_WORK TASK_. All lines from the one that contains "Given: Click the" to the end of the data must be retyped exactly. Pictures are not retyped.

(Extracted data entries)
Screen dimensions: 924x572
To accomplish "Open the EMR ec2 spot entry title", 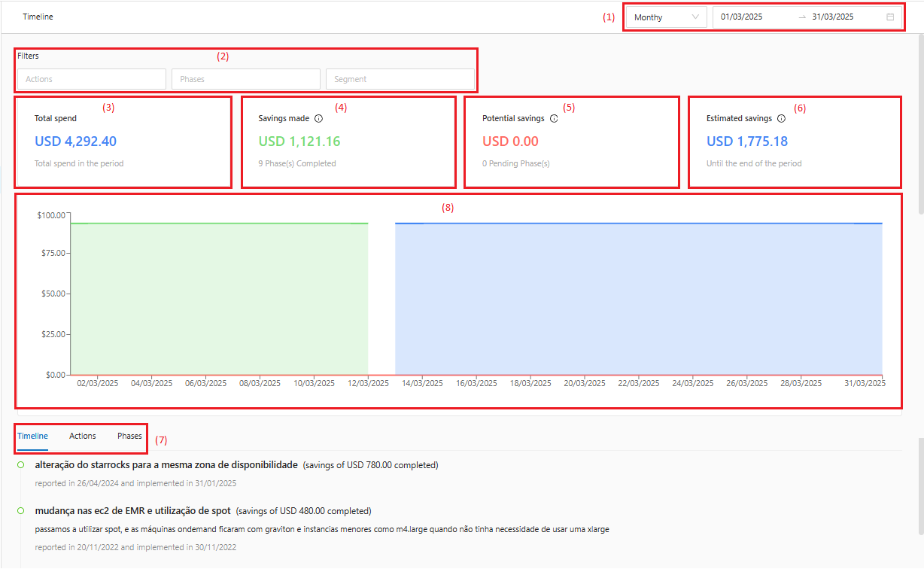I will coord(132,511).
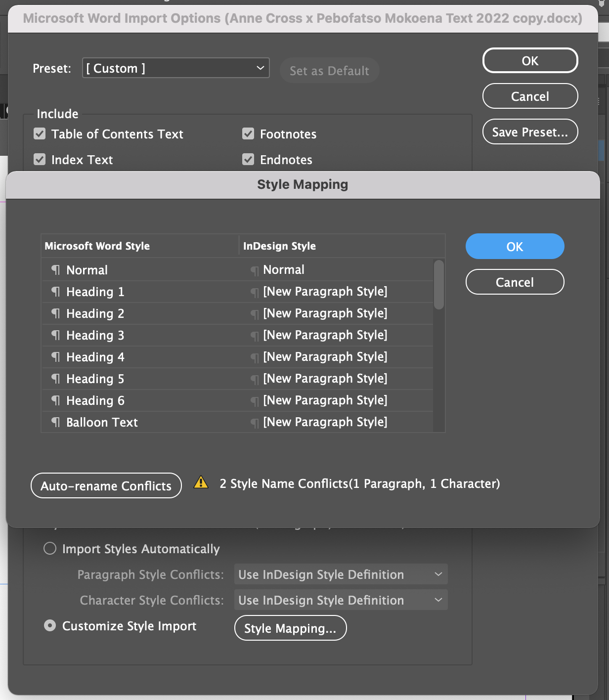Click paragraph icon beside Heading 1
This screenshot has height=700, width=609.
click(55, 292)
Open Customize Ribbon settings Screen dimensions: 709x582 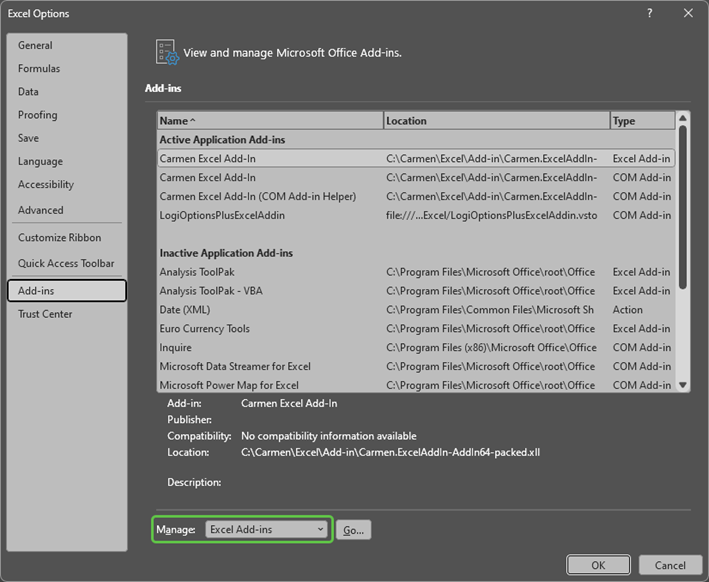(59, 238)
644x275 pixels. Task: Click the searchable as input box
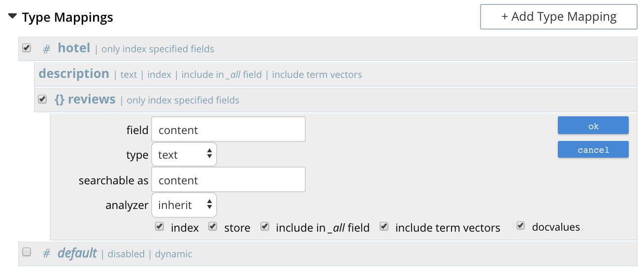point(228,180)
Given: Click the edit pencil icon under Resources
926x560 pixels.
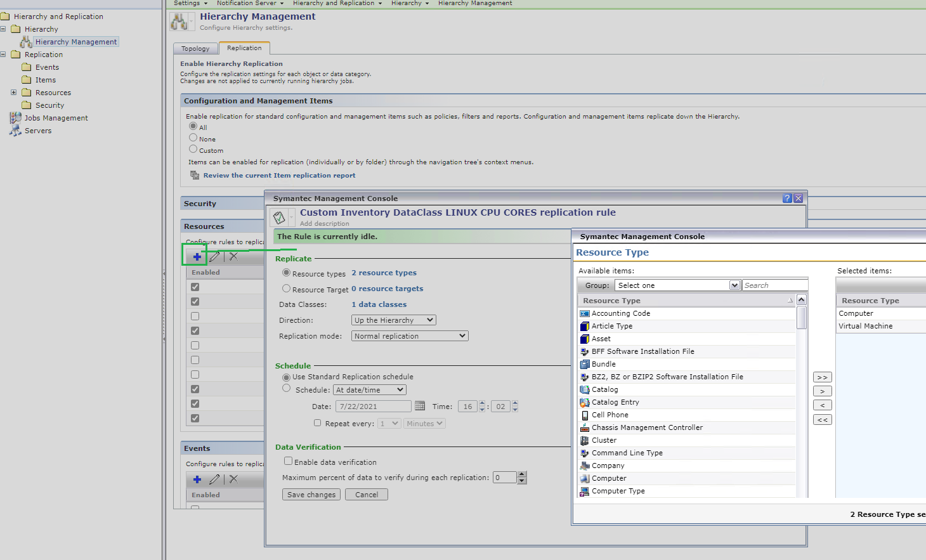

_COMPLETED TASK_.
Given: Click the edit pencil icon under Resources
926x560 pixels.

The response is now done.